§ Instructions:
1. Reproduce the Château de Gisors text starting at "The Château de" and ending at "than 25 castles.", substituting "earthen mound" for "motte".
2. Per the Château de Gisors text, which Grand Master of the Templars had the castle as his final prison, and in what year?

§ Document passage:
======

The Château de Gisors is a castle in the town of Gisors in the department of Eure, France. The castle was a key fortress of the Dukes of Normandy in the 11th and 12th centuries. It was intended to defend the Anglo-Norman Vexin territory from the pretensions of the King of France.

History

King William II of England ordered Robert of Bellême to build the first castle at Gisors. Henry I of England built the octagonal stone keep surmounting the motte; his work at Gisors was part of a programme of royal castle building in Normandy during his reign to secure the region against the aspirations of the French crown. It saw the construction of more than 25 castles.

In 1193, as King Richard I of England (also Duke of Normandy) was imprisoned in Germany, the castle, while under the command of Gilbert de Vascoeuil fell into the hands of King Philip II of France. After Richard's death in 1199, Philip conquered much of the rest of Normandy and Gisors thereafter lost a good part of its importance as a frontier castle. 

The castle is also known for its links with the Templars. Put into their charge by the French king between 1158 and 1160, it became the final prison of the Grand Master of the Order, Jacques de Molay, in 1314.

======

§ Dataset content:
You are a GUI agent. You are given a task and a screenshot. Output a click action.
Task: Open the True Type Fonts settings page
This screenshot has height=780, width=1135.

======

§ Final results:
1.
The Château de Gisors is a castle in the town of Gisors in the department of Eure, France. The castle was a key fortress of the Dukes of Normandy in the 11th and 12th centuries. It was intended to defend the Anglo-Norman Vexin territory from the pretensions of the King of France.

History

King William II of England ordered Robert of Bellême to build the first castle at Gisors. Henry I of England built the octagonal stone keep surmounting the earthen mound; his work at Gisors was part of a programme of royal castle building in Normandy during his reign to secure the region against the aspirations of the French crown. It saw the construction of more than 25 castles.

2. Jacques de Molay, in 1314.